Population (2022-12-31)
- • Total: 446
- • Density: 170/km^{2} (450/sq mi)
- Time zone: UTC+01:00 (CET)
- • Summer (DST): UTC+02:00 (CEST)
- Postal codes: 67281
- Dialling codes: 06359
- Vehicle registration: DÜW
- Website: www.bissersheim.de

= Bissersheim =

Bissersheim is an Ortsgemeinde – a municipality belonging to a Verbandsgemeinde, a kind of collective municipality – in the Bad Dürkheim district in Rhineland-Palatinate, Germany.

== Geography ==

=== Location ===
Bissersheim lies in the northwest of the Rhine-Neckar urban agglomeration. It belongs to the Verbandsgemeinde of Leiningerland, whose seat is in Grünstadt, although that town is itself not in the Verbandsgemeinde. It sits at an elevation of 141 m above sea level near the northern end of the German Wine Route. To the west rises the Haardt, the Palatinate Forest’s eastern edge, and in the east stretches the Upper Rhine Plain. Flowing through the municipality from west to east is the river Eckbach, also regionally known as die Eck.

== History ==
In 774, Bissersheim had its first documentary mention as Bizziricheshaim.

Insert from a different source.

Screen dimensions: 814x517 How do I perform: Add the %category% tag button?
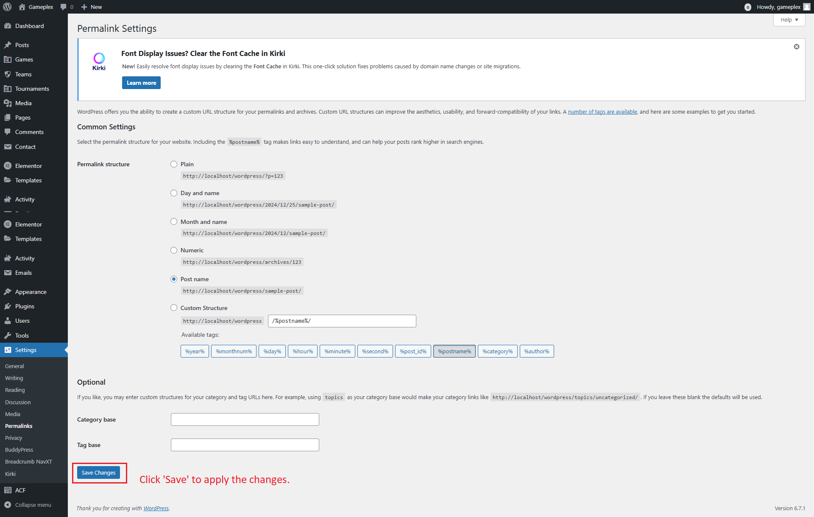tap(497, 351)
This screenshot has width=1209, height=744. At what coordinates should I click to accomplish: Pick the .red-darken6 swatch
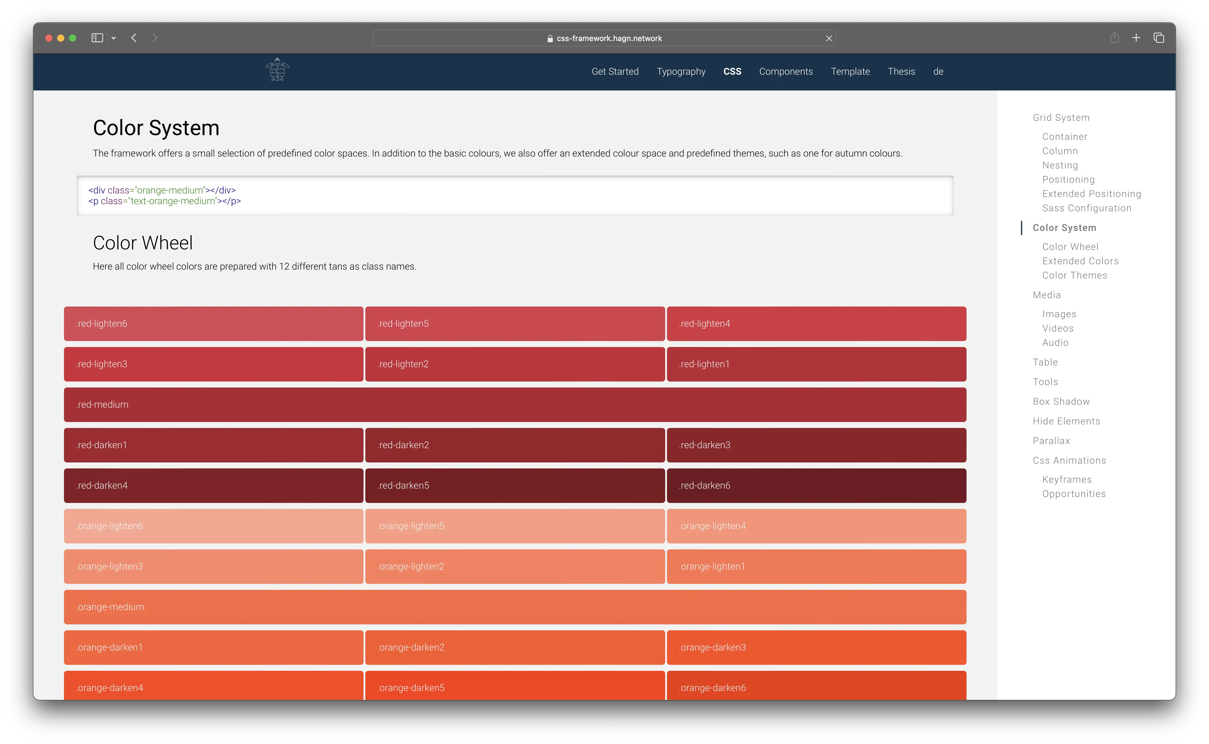pyautogui.click(x=816, y=485)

After the Second World War, it belonged to the district of Frankenthal (Landkreis Frankenthal), until this was abolished in 1969. After the transfer to the new district of Bad Dürkheim had been made the following year, Bissersheim was likewise grouped into the newly formed Verbandsgemeinde of Grünstadt-Land in 1972.

== Politics ==

=== Municipal council ===
The council is made up of 8 council members, who were elected by majority vote at the municipal election held on 7 June 2009, and the honorary mayor as chairwoman

=== Coat of arms ===
The municipality’s arms might be described thus: Argent, in base a dragon slain sans wings and hindlegs vert standing on which Saint Margaret of Antioch vested gules, robed of the first, booted, crined and crowned Or, in her dexter hand a cross-staff botonny, the lower arm in the dragon’s chest.

Saint Margaret of Antioch appears in the coat of arms as one of the local church’s patron saints. The church, Pfarrkirche St. Blasius und St. Margaretha (“Parish Church of Saint Margaret and Saint Blaise”), also has Saint Blaise as a patron.

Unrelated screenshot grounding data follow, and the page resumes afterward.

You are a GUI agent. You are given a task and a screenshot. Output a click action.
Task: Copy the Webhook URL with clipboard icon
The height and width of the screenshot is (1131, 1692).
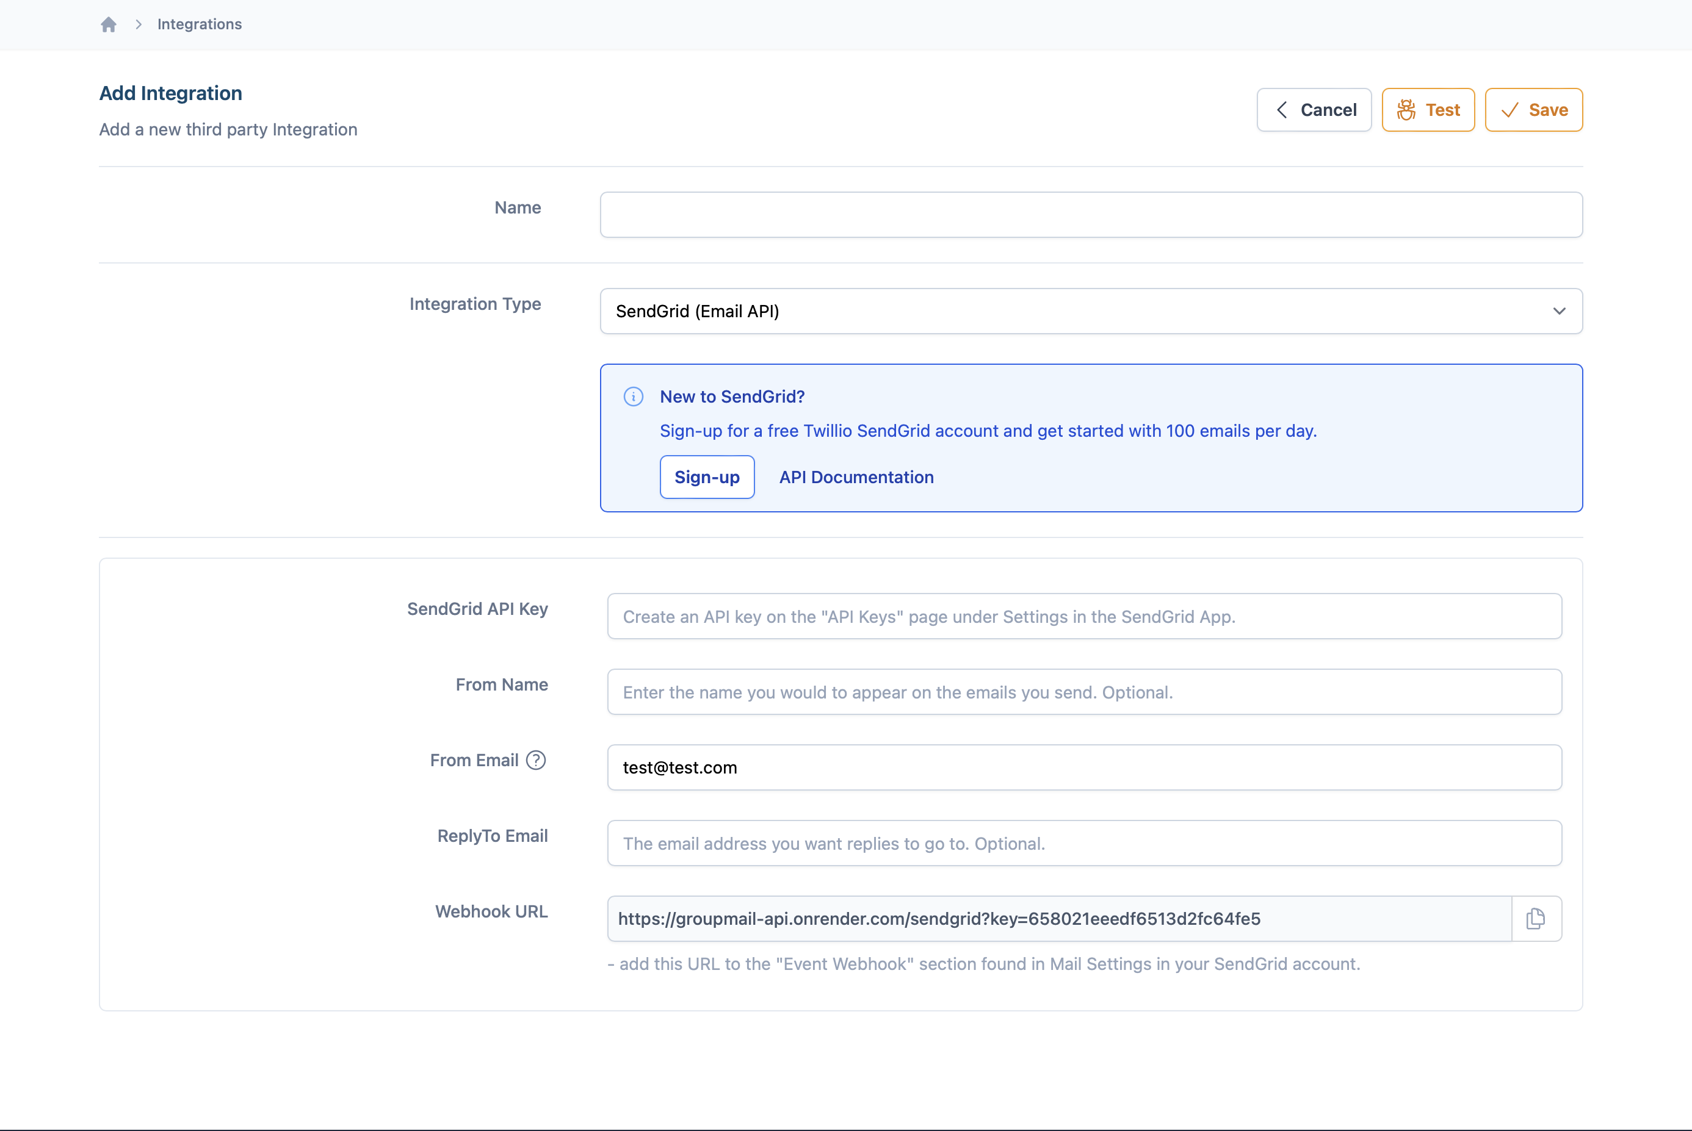click(x=1535, y=918)
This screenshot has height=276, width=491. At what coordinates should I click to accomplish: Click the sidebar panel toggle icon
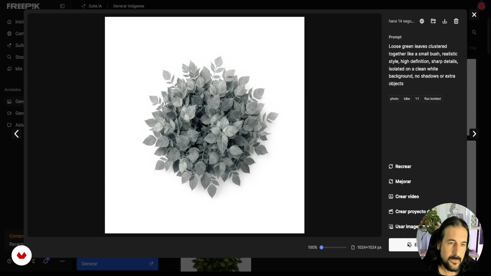(62, 6)
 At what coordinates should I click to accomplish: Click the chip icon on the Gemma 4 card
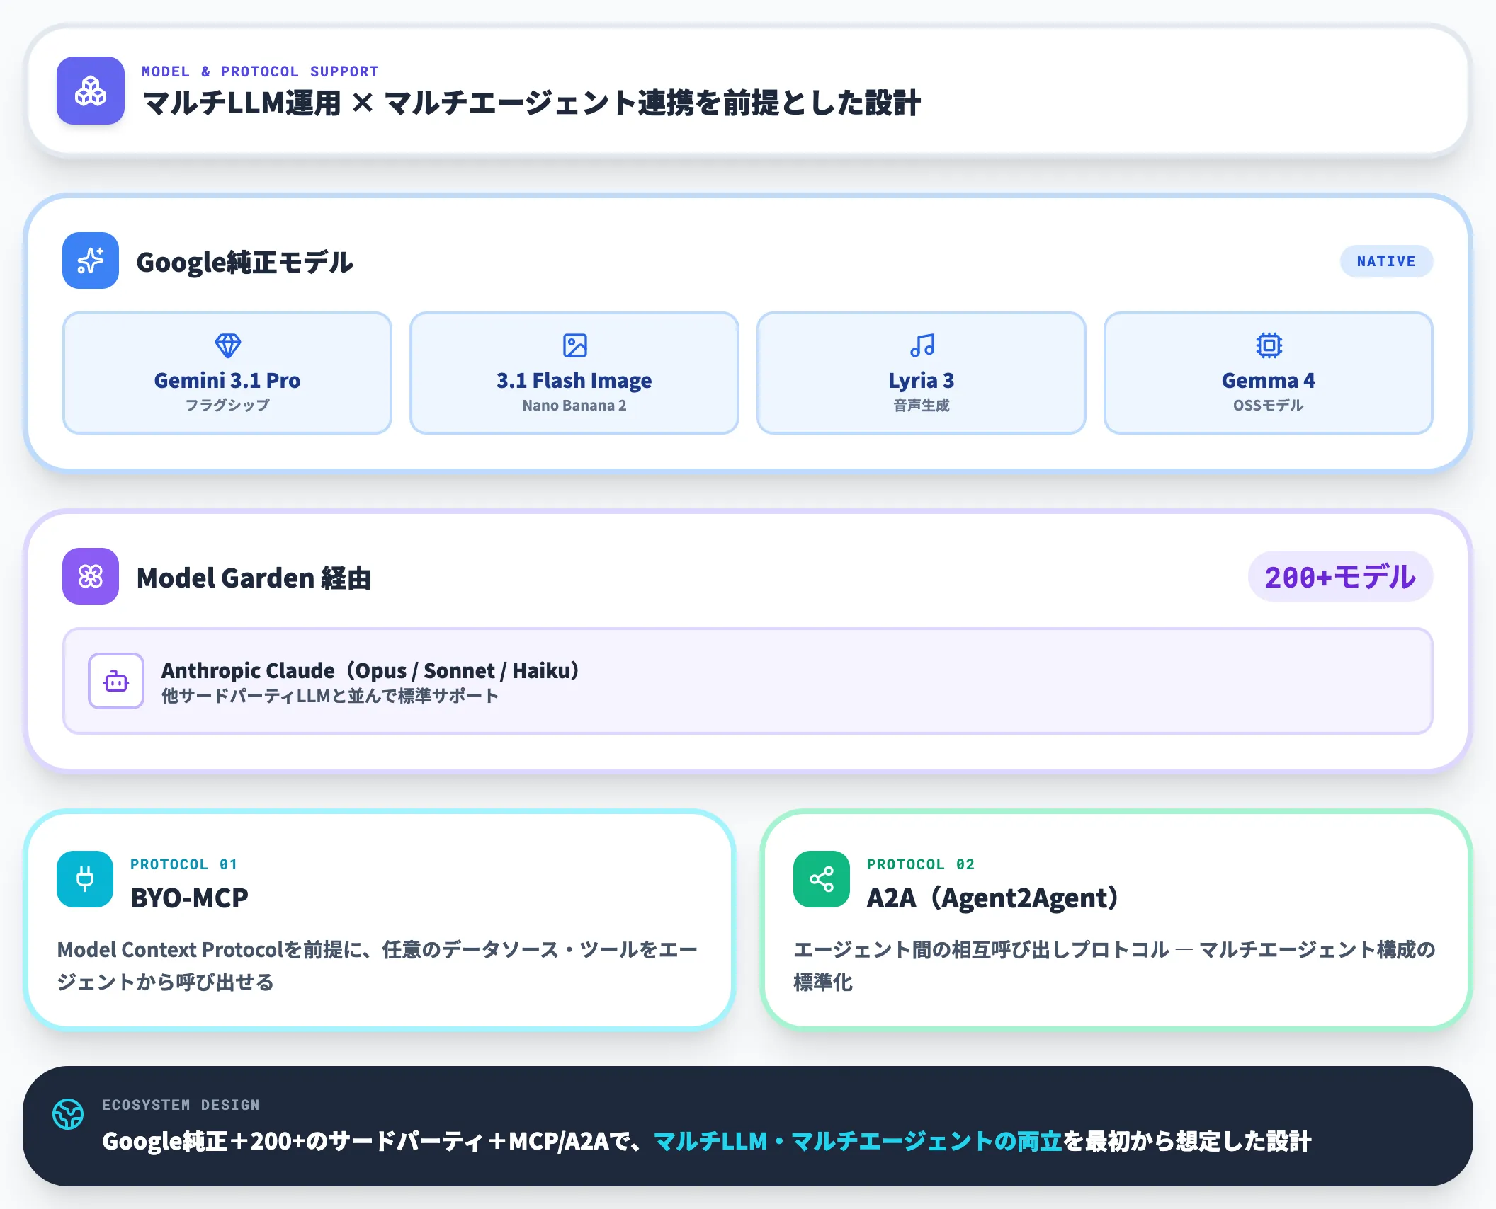(x=1268, y=345)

== Culture and sightseeing==

=== Regular events ===
The Bissersheimer Weinkerwe (“Bissersheim Wine Fair”) is held each year on the second weekend in August.

== Economy and infrastructure ==
The municipality is a winegrowing centre in the Palatinate wine region and looks back on a long winegrowing tradition.

== Famous people ==

=== Sons and daughters of the town ===
- Abraham Kuhn (1838–1900), professor of medicine at the University of Strasbourg (then Straßburg).